# 本文抜粋
((

「ああ、家族だなあ」
という実感があったそうだ。休日には、妻・2人の子どもと共に、家族で動物園を訪ねたり花見を楽しんだりした。時には、父と息子だけで多摩川に魚釣りに行くこともあったという。
真面目な仕事ぶりを認められた小林さんは、昭和40年代には職場の警備会社の教育責任者となっていた。子どもたちも健康に成長していった。中学生や高校生になると、さすがに休日に父親と一緒に行楽を楽しむことはなくなったが、小林さんは、公私とも充実した毎日を送っていた。
そんな毎日が、昭和50年代のある日に一変する。
昼間に帰宅した小林さんの目に入ったのは、妻が近所の男と自宅で浮気している姿だった。小林さんは相手の男を包丁で刺した。相手も包丁で応戦した。この時、左手の指の一本を失った。さらに相手の家に放火。小林さんは、放火・傷害犯として逮捕され、懲役13年の実刑判決を受けて服役する。服役中に妻とは離婚。2人の子どもたちも服役中に結婚。平成2年(1990年)、昭和天皇崩御に伴う恩赦で出所できることになった小林さんに、帰る家はなかった。
ホームレスに、そして生活保護受給へ
Photo by Yoshiko Miwa
小林さんは、現金2万7000円を持って刑務所を出所した。その後は、飯場の手配師をしたり、飯場で土木工事の仕事をしたり、日雇い労働をするなどして生き延びた。しかしこのころ、バブル経済が終焉し、長期構造不況が始まった。いわゆる「失われた20年」のはじまりの時期である。山谷などの寄せ場では、日雇いの仕事を得ることさえ容易でなくなっていた。
仕事を得ることができなくなった小林さんは、「行けば何とかなるだろう」と公園でホームレス生活を始めた。しかし、ホームレス生活は思い描いていたよりもずっと苛酷で「死が目の前にいる感じ」だったという。
まもなく体調を崩した小林さんは、ボランティアでホームレス向け医療相談を行なっていた医師の勧めで病院に入院する。退院時、小林さんに「家族のもとに戻る」という選択肢はなかった。離婚した元妻・2人の子どもたちは、この時期以前に相次いで病死していたからだ。

))

[保存済みの項目]

((

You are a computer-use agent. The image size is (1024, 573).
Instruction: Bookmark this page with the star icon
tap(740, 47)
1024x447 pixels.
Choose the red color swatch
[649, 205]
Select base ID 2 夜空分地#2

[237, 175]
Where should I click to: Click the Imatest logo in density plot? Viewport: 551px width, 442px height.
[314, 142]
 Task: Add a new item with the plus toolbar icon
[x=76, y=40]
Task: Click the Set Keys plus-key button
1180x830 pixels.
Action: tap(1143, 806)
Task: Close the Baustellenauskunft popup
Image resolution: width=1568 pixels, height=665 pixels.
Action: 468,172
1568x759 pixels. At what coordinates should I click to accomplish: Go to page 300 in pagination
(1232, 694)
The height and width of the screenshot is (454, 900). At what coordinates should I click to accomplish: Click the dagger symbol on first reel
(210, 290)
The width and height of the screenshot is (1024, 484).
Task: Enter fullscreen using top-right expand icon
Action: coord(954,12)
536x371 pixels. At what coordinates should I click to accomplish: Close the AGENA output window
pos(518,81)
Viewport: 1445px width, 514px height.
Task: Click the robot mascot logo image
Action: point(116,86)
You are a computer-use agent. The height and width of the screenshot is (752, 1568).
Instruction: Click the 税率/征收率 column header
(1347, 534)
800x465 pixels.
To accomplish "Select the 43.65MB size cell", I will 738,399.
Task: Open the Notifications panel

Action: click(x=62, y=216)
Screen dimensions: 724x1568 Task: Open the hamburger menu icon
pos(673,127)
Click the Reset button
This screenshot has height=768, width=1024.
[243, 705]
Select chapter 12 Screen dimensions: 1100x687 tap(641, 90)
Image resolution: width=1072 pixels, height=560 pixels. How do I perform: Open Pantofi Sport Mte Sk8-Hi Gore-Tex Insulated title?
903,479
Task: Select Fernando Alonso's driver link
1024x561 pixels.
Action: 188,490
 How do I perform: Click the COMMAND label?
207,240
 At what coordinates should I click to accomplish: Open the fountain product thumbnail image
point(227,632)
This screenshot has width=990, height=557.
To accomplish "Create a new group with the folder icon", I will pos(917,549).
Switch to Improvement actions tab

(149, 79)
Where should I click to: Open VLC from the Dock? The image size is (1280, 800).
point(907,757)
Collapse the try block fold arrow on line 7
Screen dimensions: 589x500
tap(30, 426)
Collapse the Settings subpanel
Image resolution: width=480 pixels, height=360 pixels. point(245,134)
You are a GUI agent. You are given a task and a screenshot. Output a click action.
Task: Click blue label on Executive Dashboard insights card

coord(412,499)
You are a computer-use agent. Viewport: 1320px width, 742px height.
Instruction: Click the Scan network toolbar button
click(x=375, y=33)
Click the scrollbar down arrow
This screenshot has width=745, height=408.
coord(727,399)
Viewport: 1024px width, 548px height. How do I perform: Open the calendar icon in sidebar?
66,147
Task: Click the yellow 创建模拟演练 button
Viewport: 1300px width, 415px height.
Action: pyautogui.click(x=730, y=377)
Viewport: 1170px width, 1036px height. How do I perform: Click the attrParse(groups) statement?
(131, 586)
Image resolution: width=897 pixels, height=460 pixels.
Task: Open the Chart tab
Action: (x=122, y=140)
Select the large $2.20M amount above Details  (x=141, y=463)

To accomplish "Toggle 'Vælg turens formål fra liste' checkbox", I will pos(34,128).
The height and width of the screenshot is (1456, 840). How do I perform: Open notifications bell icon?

))

# 課題の指示
a) 本文抜粋から、「昼間に帰宅した小林さんの目に」で始まり「前にいる感じ」だったという。」で終わる部分を、一字も変えずに書き写してください。
b) 次の(i)〜(iii)が本文抜粋の内容と合っているかどうかを、それぞれ「はい」か「いいえ」で答え、判断の根拠となる本文抜粋の語句をそのまま引用してください。(i) 小林さんは、現金2万7000円を持って刑務所を出所した。(ii) 小林さんは、服役中も妻と離婚しなかった。(iii) 小林さんは、昭和40年代に職場の警備会社の教育責任者になっていた。

# 課題別の解答
a)
昼間に帰宅した小林さんの目に入ったのは、妻が近所の男と自宅で浮気している姿だった。小林さんは相手の男を包丁で刺した。相手も包丁で応戦した。この時、左手の指の一本を失った。さらに相手の家に放火。小林さんは、放火・傷害犯として逮捕され、懲役13年の実刑判決を受けて服役する。服役中に妻とは離婚。2人の子どもたちも服役中に結婚。平成2年(1990年)、昭和天皇崩御に伴う恩赦で出所できることになった小林さんに、帰る家はなかった。
ホームレスに、そして生活保護受給へ
Photo by Yoshiko Miwa
小林さんは、現金2万7000円を持って刑務所を出所した。その後は、飯場の手配師をしたり、飯場で土木工事の仕事をしたり、日雇い労働をするなどして生き延びた。しかしこのころ、バブル経済が終焉し、長期構造不況が始まった。いわゆる「失われた20年」のはじまりの時期である。山谷などの寄せ場では、日雇いの仕事を得ることさえ容易でなくなっていた。
仕事を得ることができなくなった小林さんは、「行けば何とかなるだろう」と公園でホームレス生活を始めた。しかし、ホームレス生活は思い描いていたよりもずっと苛酷で「死が目の前にいる感じ」だったという。

b)
(i) はい。根拠は「小林さんは、現金2万7000円を持って刑務所を出所した。」です。
(ii) いいえ。根拠は「服役中に妻とは離婚。」です。
(iii) はい。根拠は「昭和40年代には職場の警備会社の教育責任者となっていた。」です。